Eigentlich sollte es diesen Text, dieses Plädoyer für mehr Zivilcourage gar nicht geben (müssen). Dass ich diese Forderung nun aber zu Papier bringe zeigt, dass sie notwendig ist, denn die Zivilcourage in unserem Land schwindet dahin. Dabei sollte der Einsatz für unsere Mitbürger doch eigentlich eine Selbstverständlichkeit sein: Schließlich ist es ja nicht nur im Sinne unseres Grundgesetzes und unserer Demokratie, sondern in aller erster Linie im tiefsten Sinne menschlich, einander zu helfen und sich zu unterstützen. Dennoch sage ich, der Einsatz für die Mitmenschen sollte selbstverständlich sein. Dass es erschreckenderweise – oder vielmehr absehbarer Weise – nicht mehr ist, sagt viel aus über den Zustand unseres Landes und gibt einen Blick auf die zunehmende Erosion unserer Werte frei.
Die Berichte, die in den letzten Tagen und Wochen die Titelseiten und Aufmacher der großen Zeitungen dominieren, sprechen eine deutliche Sprache:
In Kleinmachnow, einer Gemeinde zwischen Berlin und Potsdam, hat ein Mann eine 27- jährige Joggerin abgepasst und vom Weg in ein Gebüsch gezogen. Dort soll der Mann die junge Frau sexuell missbraucht haben. Stattgefunden habe die Vergewaltigung unweit des Panzerdenkmals an der Autobahn A115. Nur mit Glück konnte sich die Frau von dem Täter losreißen und auf dessen Fahrrad ihrem Martyrium entfliehen, die Polizei fahndet nun nach dem Täter.
Ein anderes Beispiel: In Hessen häufen sich die Berichte über die sogenannte Hessenticket-Mafia. Kriminelle Banden verkaufen an den Bahnhöfen und Haltestellen Fünf-Personen-Gruppenkarten, notieren die Namen mit einem radierbaren Kugelschreiber auf dem Ticket und radieren sie nach der Fahrt wieder aus – oder lassen die ahnungslosen Mitfahrer im Regen stehen, wenn sie vor dem Zielbahnhof aussteigen und diese dann bei einer Kontrolle als Gelackmeierte dastehen.
Zugbegleiter werden von den Gaunern beleidigt und bedroht. Einige der Zugbegleiter sprechen von massiven Einschüchterungen und Gewaltandrohungen, wenn sie nicht die Klappe halten würden. Zwar haben Bundespolizei und DB Sicherheit bereits mit einer verstärkten Bestreifung von Zügen und Bahnsteigen reagiert, dennoch bleibt das Grundproblem: Zu viele Menschen sehen weg. Die Zugbegleiter sind doch nicht allein unterwegs in den Zügen: Warum also eilt ihnen niemand zur Hilfe?

DATENBLOCK
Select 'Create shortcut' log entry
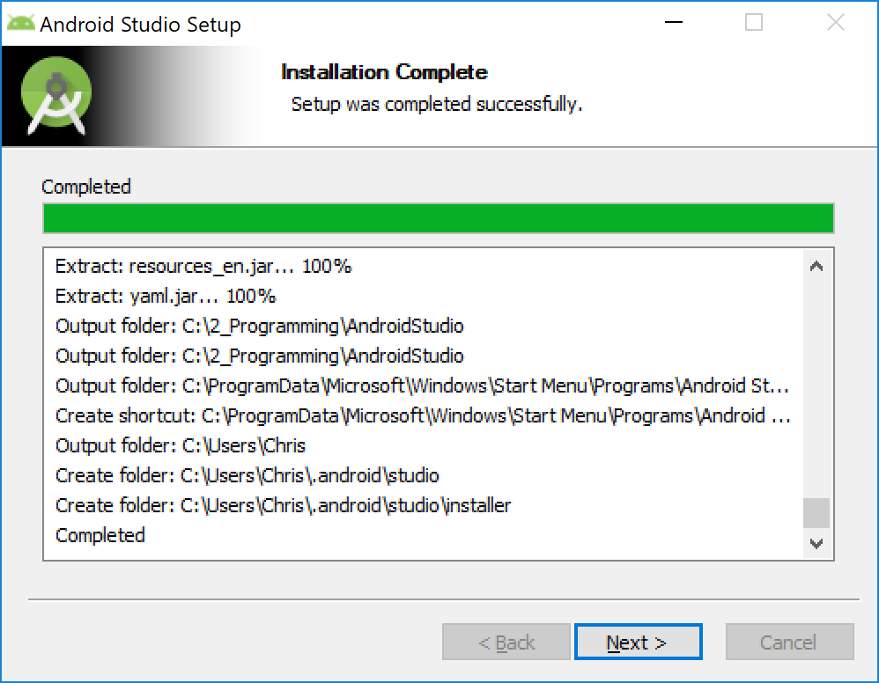The width and height of the screenshot is (879, 683). [424, 415]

ARBEITSAUFTRAG
Führen Sie das Plädoyer für mehr Zivilcourage im Anschluss an seinen letzten Satz weiter.

ERGEBNIS DER AUFGABE
Viele weitere Beispiele aus dem Alltag könnten diese Reihe nun unendlich lang fortsetzen: Beispielsweise das Schweigen der Massen, wenn auf dem Schulhof oder im Bus ein abfälliger Spruch gegen den jüdischen oder muslimischen Mitschüler oder das Mädchen mit dunkler Hautfarbe fällt. Oder die Menschen, die wegsehen, wenn aufgedrehte Jugendliche in die Bahn einsteigen, genüsslich ihre Füße auf die gegenüberliegenden Sitze legen, den ganzen Waggon an ihrer „Musik“ auf lautdröhnenden Bluetooth-Boxen teilhaben lassen und sich kein bisschen um die anderen Fahrgäste scheren. Auch hier herrscht zumeist das sprichwörtliche Schweigen im Walde.
Was ich Ihnen eben im Kleinen geschildert habe, lässt sich auch ins Große übertragen: Viel zu oft wird hierzulande weggesehen, statt zu handeln. Egal ob es hierbei um den Kampf gegen Salafismus, Islamismus und Extremismus geht oder um das entschiedene Eintreten für Rechtsstaatlichkeit und eine konsequente Durchsetzung unserer Gesetze, beispielsweise gegenüber kriminellen Banden und Clans.
Wenn wir weiterhin immer nur den Weg des geringstmöglichen Widerstandes suchen und uns lieber wegducken, als proaktiv zu handeln, dann wird das unsere Demokratie lähmen, denn die Demokratie braucht die Freiheit. Wenn wir uns aber immer weiter einschränken, nur um nicht in einen Konflikt zu geraten, dann geben wir diese Freiheit selbst auf, denn dann müssen wir uns fragen, wem wir das Spielfeld überlassen und ob diese neuen Spieler sich an unsere Spielregeln, unsere Verfassung halten werden.
Wir müssen daher nachdrücklich und immer wieder Stärke von Politik und Rechtsstaat einfordern. Damit meine ich nicht die wahnwitzige Überproduktion von Normen und Regulierungen, sondern meine die großen Linien, die die Politik setzen und die Justiz vollstrecken müssen.
Zugleich gilt es aber auch im Kleinen zu handeln, im Alltag hinzusehen statt „wie von Blindheit geschlagen“ weiterzugehen. Dann können wir selbst Anstoß einer nachhaltigen Veränderung sein.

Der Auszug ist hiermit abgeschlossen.